Express the listing between the lines holding "The width and" and "click(532, 425)", inclusive, as a two-column CSV with the headers instruction_text and response. Put each item's text and its answer on one row, each in a single quoted field with line breaks turned into spaces, and leave the pictures out.

Material -
▬▬▬▬▬▬

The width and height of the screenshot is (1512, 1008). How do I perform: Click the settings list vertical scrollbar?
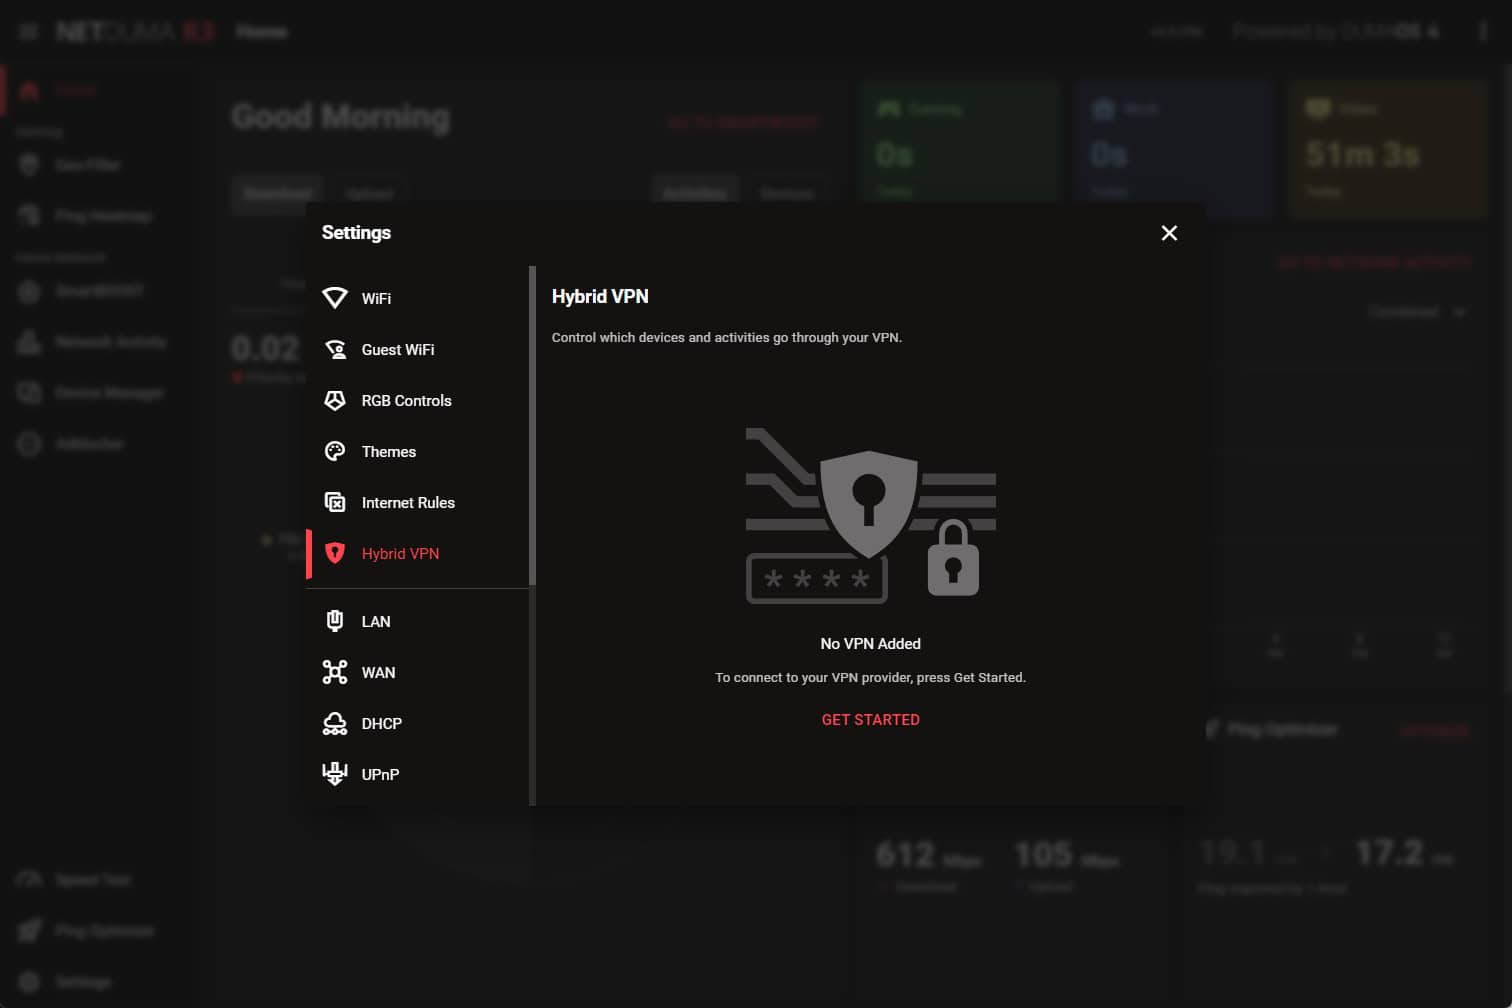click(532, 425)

▬▬▬▬▬▬

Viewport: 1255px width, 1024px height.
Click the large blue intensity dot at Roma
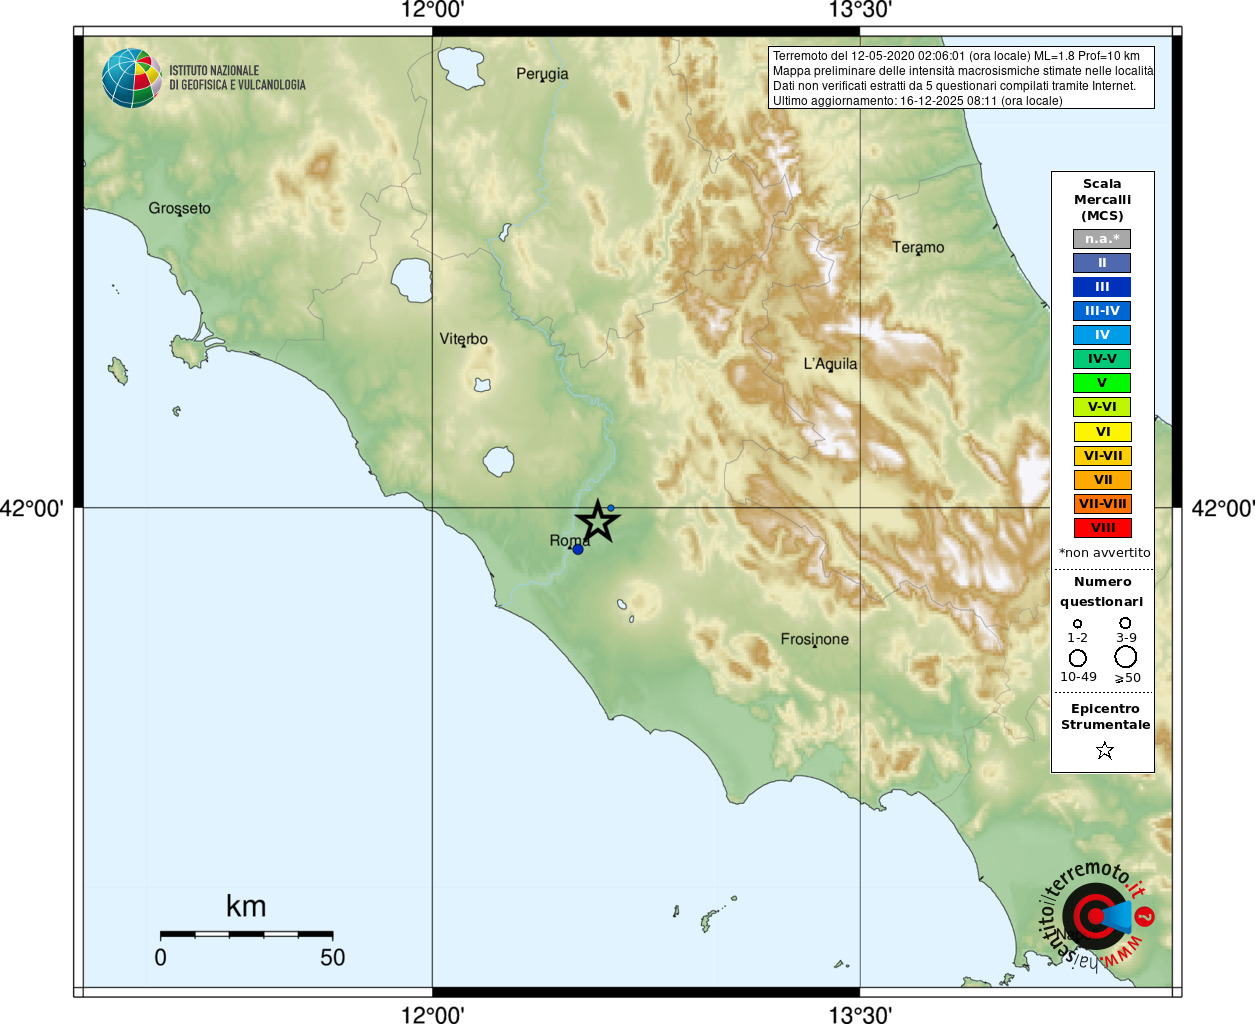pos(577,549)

▬▬▬▬▬▬

The reply -
instruction_text,response
"The width and height of the screenshot is (1512, 1008). How do I perform: Click the settings list vertical scrollbar?","click(532, 425)"